What is expected - Whenever the word "header" appears in a line of the data below, copy that line.
■ ■ ■
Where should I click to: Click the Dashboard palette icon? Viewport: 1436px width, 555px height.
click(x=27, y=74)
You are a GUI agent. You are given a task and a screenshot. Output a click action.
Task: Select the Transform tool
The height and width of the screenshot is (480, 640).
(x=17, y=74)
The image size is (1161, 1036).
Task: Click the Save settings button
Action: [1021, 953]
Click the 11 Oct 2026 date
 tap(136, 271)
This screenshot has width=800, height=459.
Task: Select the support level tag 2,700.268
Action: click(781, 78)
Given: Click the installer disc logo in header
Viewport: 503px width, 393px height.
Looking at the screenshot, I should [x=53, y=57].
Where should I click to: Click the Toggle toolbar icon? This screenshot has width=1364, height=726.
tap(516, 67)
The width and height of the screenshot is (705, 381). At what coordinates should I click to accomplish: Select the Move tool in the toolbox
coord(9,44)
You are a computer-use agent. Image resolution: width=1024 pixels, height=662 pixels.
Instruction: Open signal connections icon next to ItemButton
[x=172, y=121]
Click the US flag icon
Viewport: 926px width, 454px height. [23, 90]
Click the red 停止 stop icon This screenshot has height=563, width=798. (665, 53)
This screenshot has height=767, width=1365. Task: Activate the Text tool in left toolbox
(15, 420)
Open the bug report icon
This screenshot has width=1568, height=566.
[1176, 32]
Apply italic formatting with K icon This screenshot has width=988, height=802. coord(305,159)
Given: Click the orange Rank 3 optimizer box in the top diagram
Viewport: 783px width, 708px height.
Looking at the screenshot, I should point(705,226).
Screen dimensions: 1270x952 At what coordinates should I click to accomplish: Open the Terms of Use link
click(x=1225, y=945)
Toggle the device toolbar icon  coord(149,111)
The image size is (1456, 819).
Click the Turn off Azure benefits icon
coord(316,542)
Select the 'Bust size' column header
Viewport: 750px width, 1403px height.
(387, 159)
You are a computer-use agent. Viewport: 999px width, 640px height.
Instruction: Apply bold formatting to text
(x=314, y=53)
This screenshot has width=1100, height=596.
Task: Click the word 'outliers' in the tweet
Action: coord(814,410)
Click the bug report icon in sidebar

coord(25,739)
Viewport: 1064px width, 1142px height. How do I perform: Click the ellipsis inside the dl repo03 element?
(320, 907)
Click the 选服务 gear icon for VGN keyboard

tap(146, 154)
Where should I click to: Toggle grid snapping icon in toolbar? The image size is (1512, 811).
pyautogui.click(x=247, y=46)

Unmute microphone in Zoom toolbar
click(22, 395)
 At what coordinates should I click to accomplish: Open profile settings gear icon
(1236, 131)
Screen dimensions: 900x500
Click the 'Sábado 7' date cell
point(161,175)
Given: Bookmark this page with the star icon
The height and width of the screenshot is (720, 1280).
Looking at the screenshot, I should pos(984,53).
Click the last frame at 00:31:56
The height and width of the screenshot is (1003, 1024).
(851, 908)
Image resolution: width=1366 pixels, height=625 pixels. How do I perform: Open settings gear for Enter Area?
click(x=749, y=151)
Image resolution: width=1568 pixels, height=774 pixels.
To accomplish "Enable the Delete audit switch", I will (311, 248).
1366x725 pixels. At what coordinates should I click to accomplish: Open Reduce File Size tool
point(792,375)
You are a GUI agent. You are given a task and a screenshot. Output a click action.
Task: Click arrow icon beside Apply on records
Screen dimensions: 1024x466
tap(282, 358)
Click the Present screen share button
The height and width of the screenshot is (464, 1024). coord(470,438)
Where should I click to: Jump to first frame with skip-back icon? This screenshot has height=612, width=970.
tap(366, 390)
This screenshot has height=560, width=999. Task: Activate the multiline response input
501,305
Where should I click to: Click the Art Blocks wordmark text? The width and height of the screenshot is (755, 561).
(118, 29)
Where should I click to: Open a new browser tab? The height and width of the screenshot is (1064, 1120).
■ ■ ■
Task result -
Given: Click the installer disc logo in header
Select the 'Bust size' column header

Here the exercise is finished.